- [PROBLEM DESCRIPTION] From the material below, retype exactly the lines that begin at the line with "Where should I" and end after the line with "Click the wiki subscribe envelope icon"; pictures stay out of the copy.

- [RECORDS FOR THE EXERCISE]
####################

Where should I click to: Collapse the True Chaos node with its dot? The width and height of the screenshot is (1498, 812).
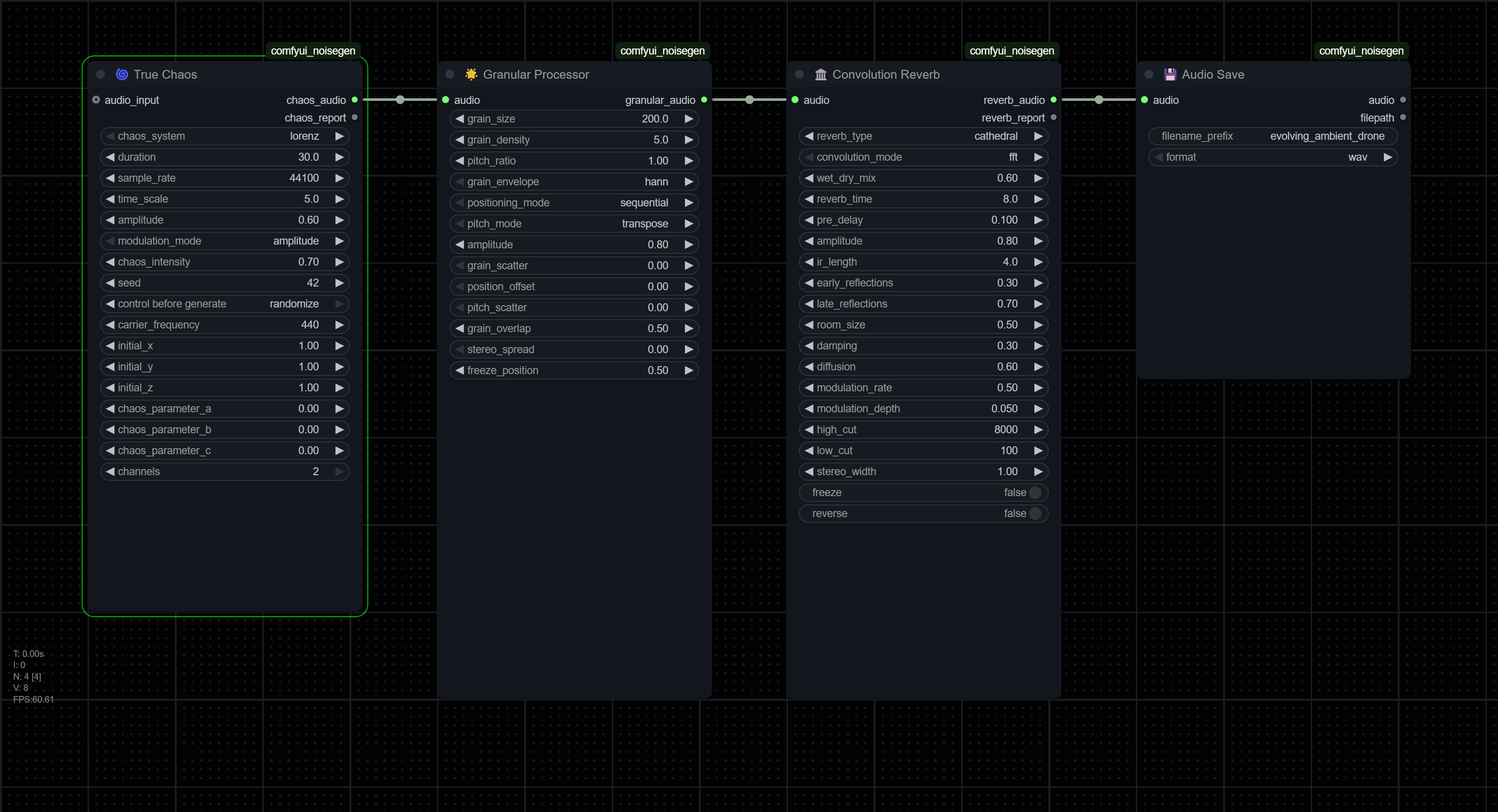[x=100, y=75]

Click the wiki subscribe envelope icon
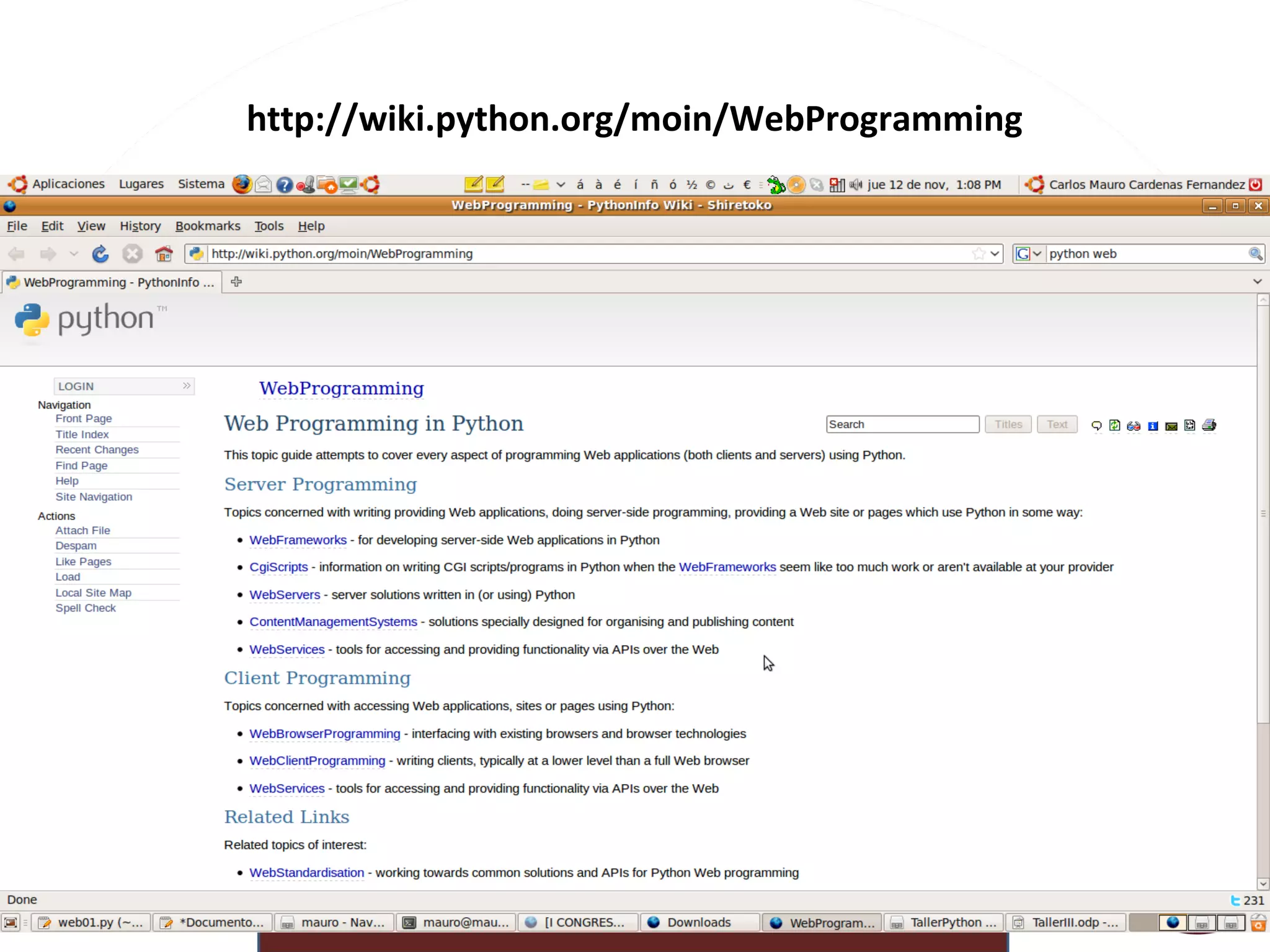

####################

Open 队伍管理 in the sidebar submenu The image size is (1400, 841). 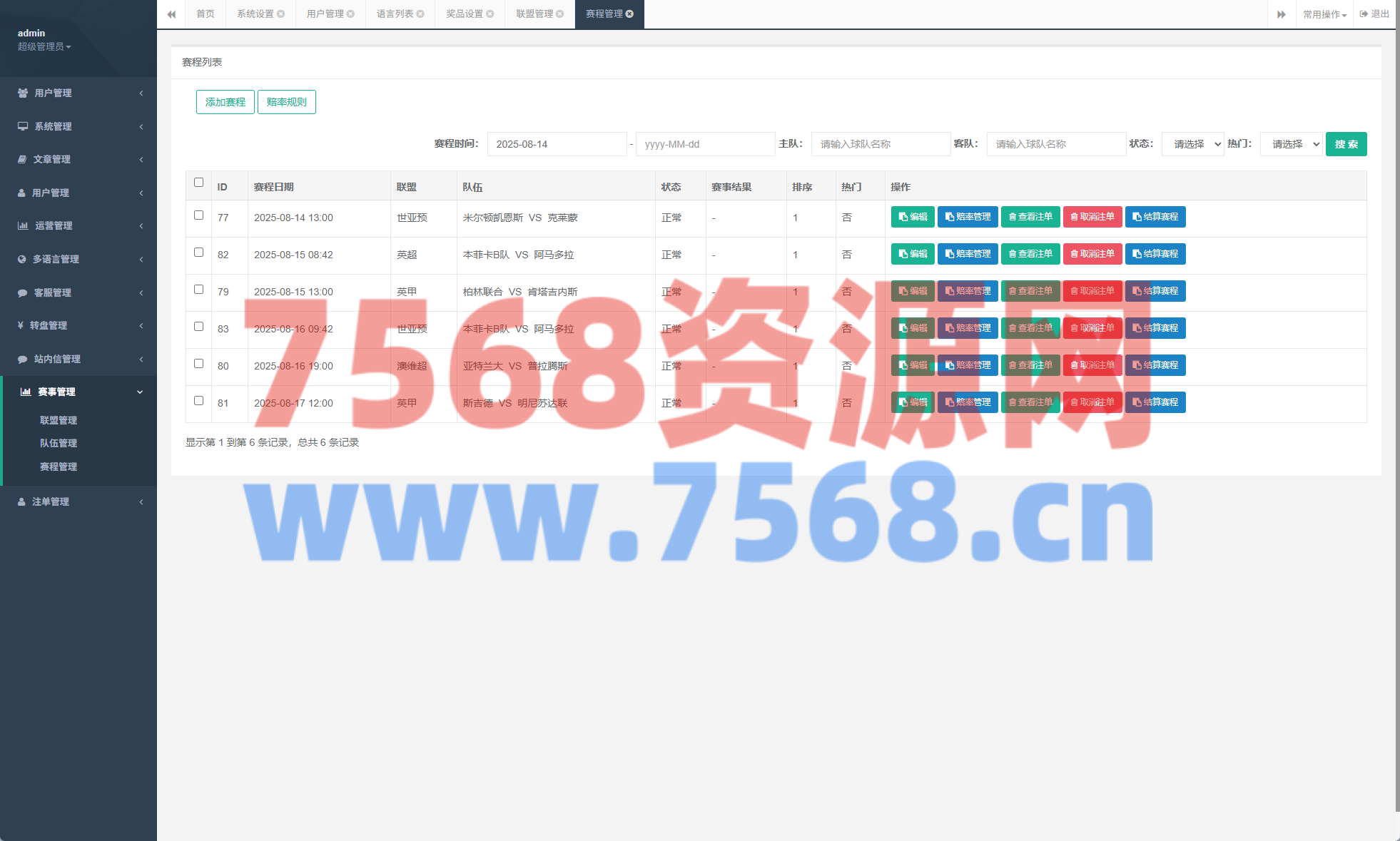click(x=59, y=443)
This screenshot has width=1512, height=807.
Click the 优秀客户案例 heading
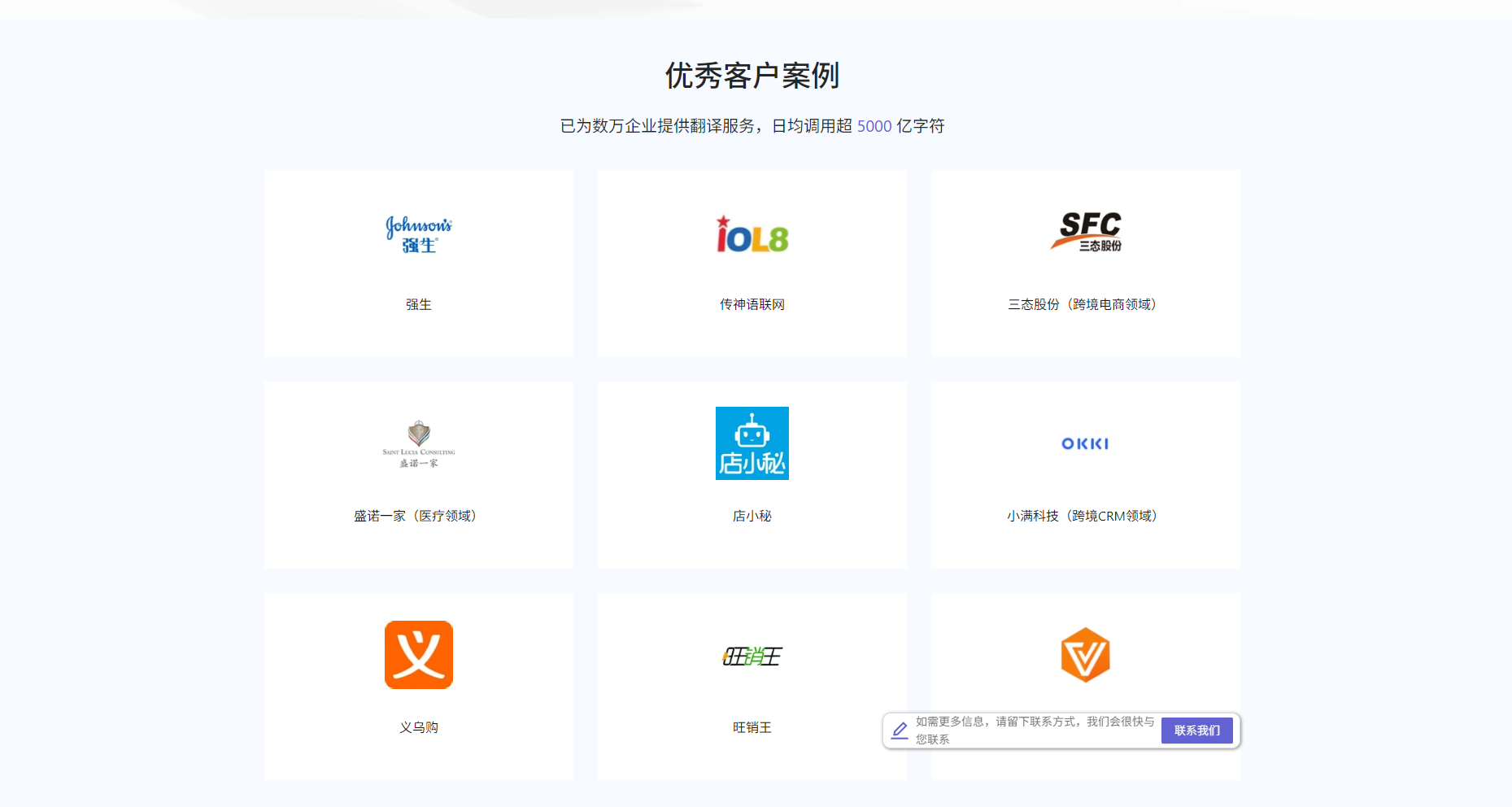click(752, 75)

####################

- [SOLUTION BELOW]
Where should I click to: Collapse the True Chaos node with its dot? The width and height of the screenshot is (1498, 812).
[x=100, y=75]

Click the wiki subscribe envelope icon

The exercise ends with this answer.